Trail-Tech Voyager Empty
PostSubject: Re: Trail-Tech Voyager   Trail-Tech Voyager EmptyTue May 01, 2012 3:42 pm

The tach issue with the WR250R is the only issue that apparently was not fixed with the voyagers new firmware line as far as I can tell right now.
Anything else that ever came up with my device was addressed in a perfect way and works just fine. Even importing GPX files taken directly from Garmin Oregon, which was not possible with previous FW due to Garmins lengthy XML headers is no longer an issue. Just feed it in :)

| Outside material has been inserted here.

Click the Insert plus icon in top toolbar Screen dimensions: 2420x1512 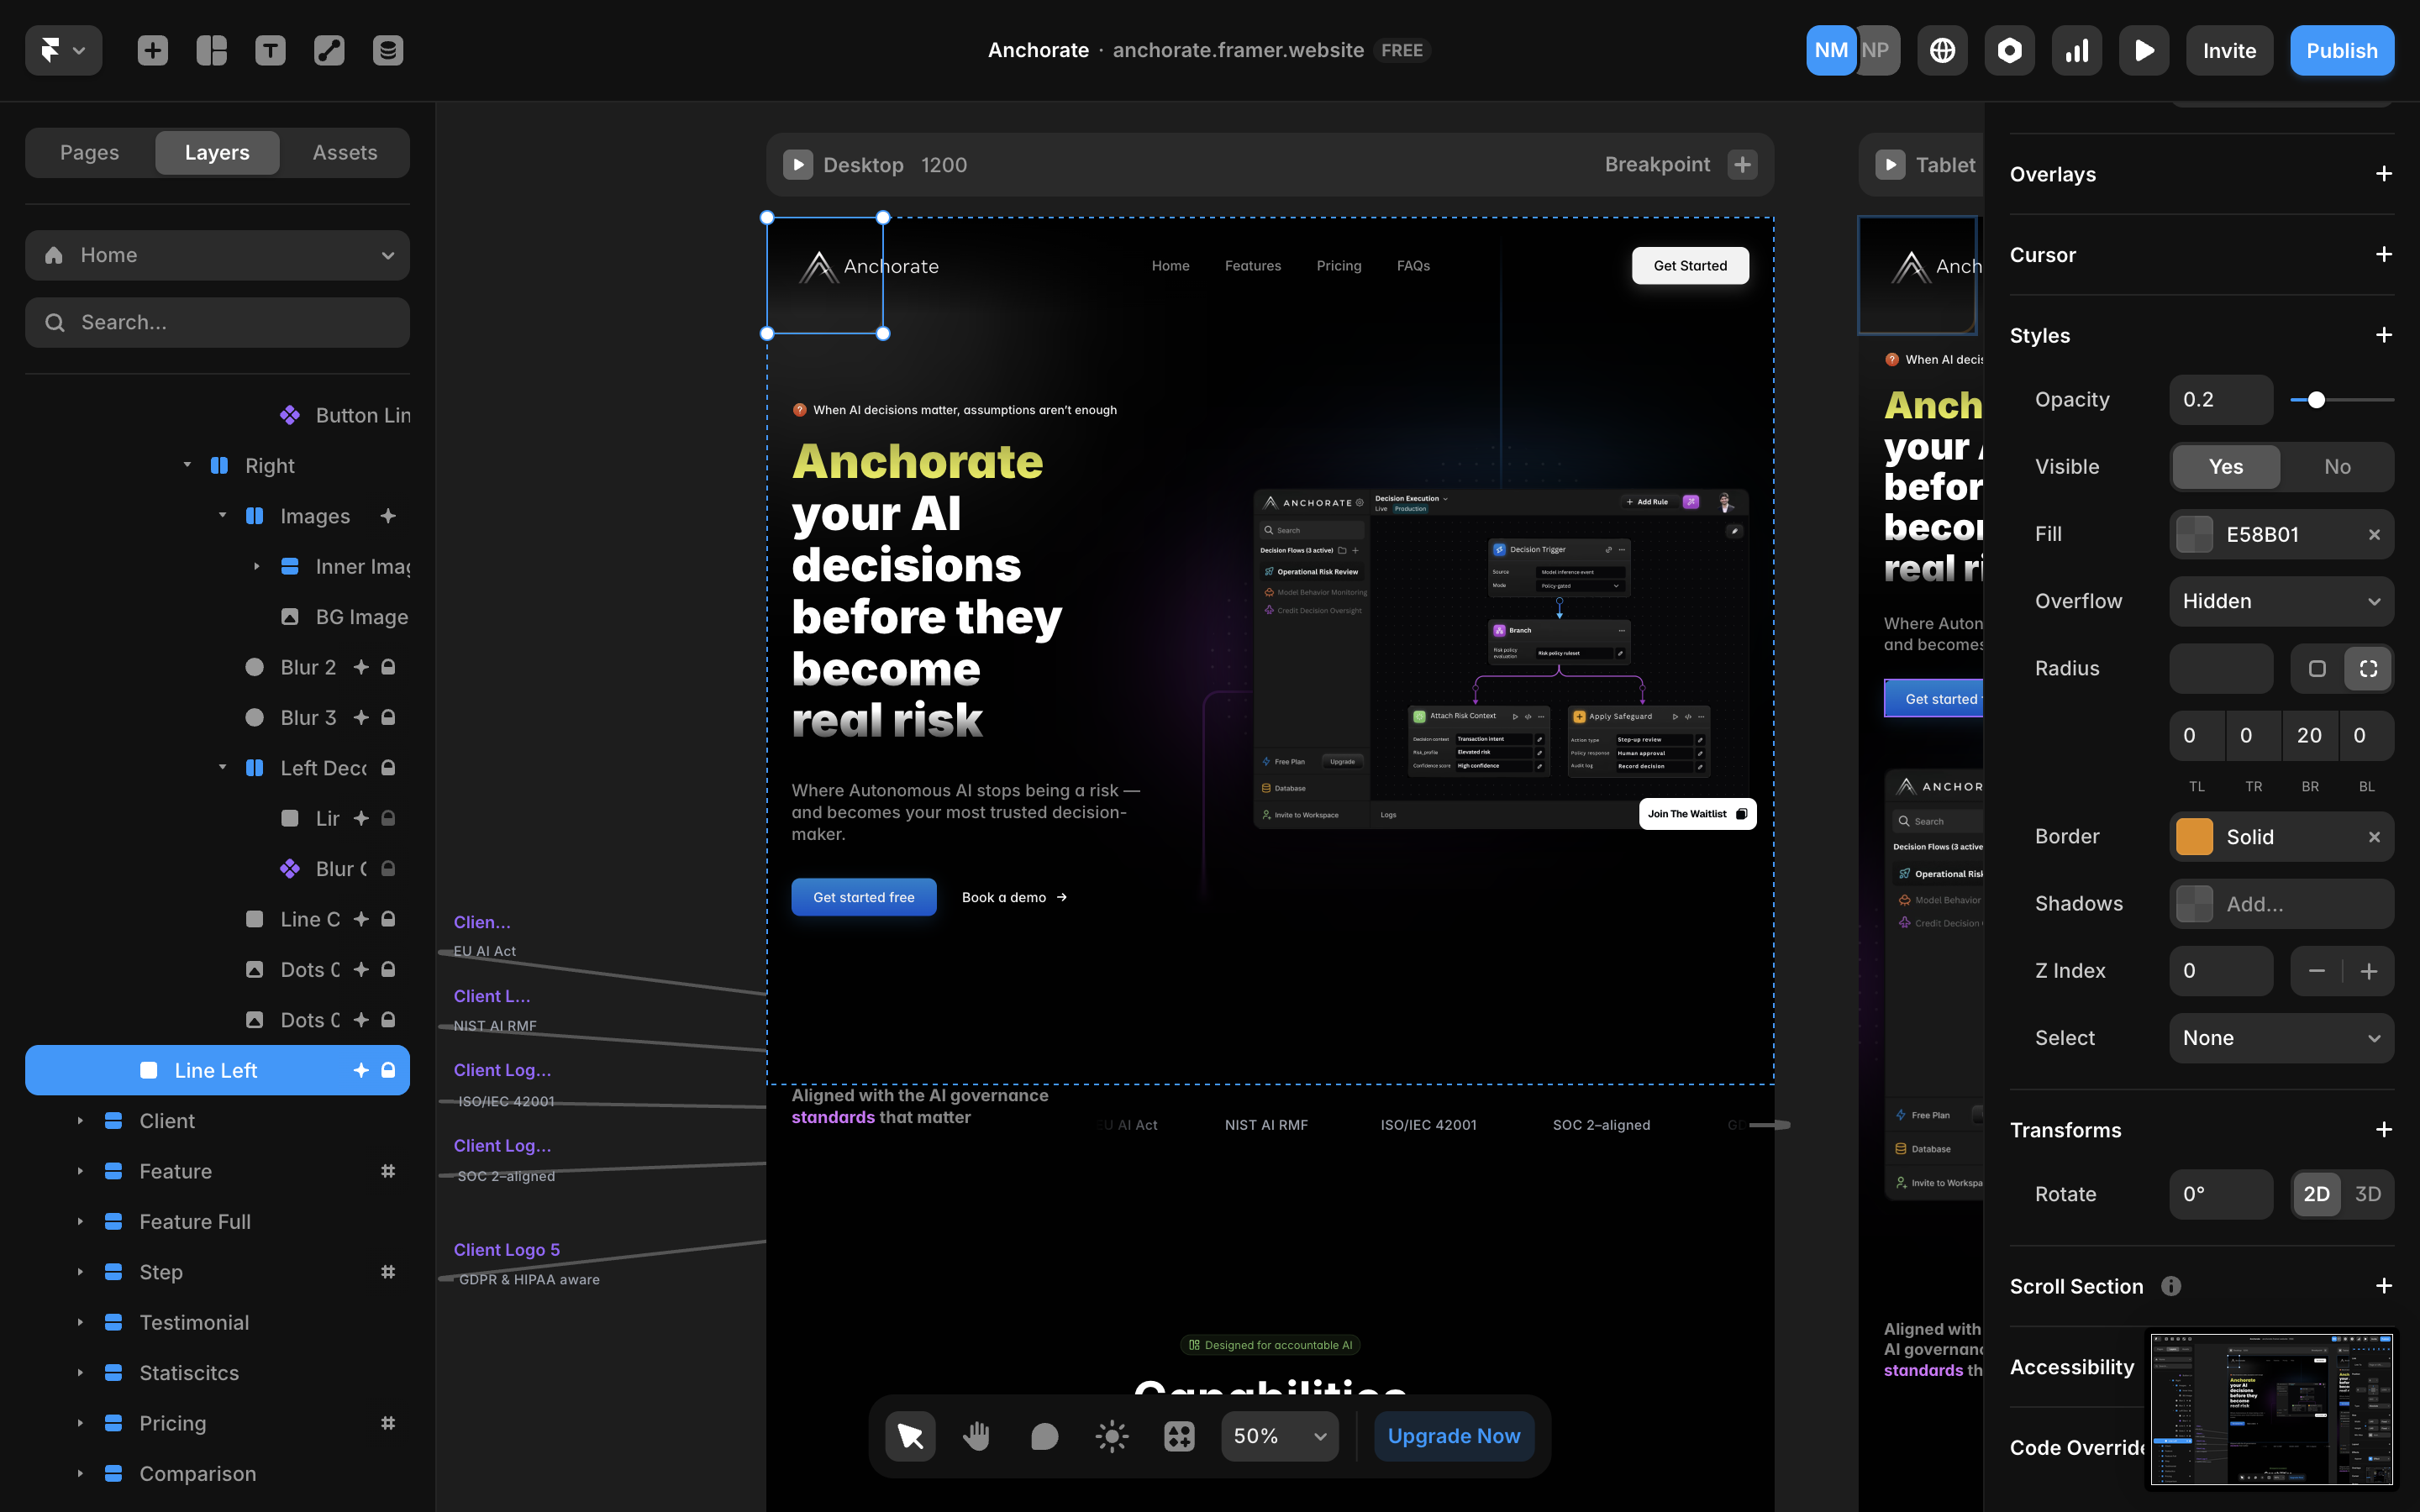[152, 50]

With settings "sensitivity low", PPR=2 and sensor wire wound around ignition coil plug (as opposed to tapping orange wire) I currently get the most reasonable values. It will always show around 8.000-10.000 rpm, even when idling.
With previous settings it would show 40.000 or 50.000rpm, no matter what i did. At some short moments it might display a correct value for a very short period of time.

There is still not a big relation between actual rev value and the value displayed. It is only loosely coupled.
I guess, there is certain trouble with the WR250R and we have to live with that. One thing to be tried would be a metal coating around sensor wire, but that is too much effort for myself.

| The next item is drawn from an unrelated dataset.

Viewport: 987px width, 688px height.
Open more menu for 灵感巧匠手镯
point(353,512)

However, at advrider someone reported his values would be spot on with the WR250R. I asked him how he had connected the sensor, but he did not reply, unfortunately.

Anyway, with the new device and the new software I am extremely happy and will just forget about tach acuracy. That sensor will still be perfect as engine start indicator.

I am still curious about your results with the vapor. In case you can fix it, let me know!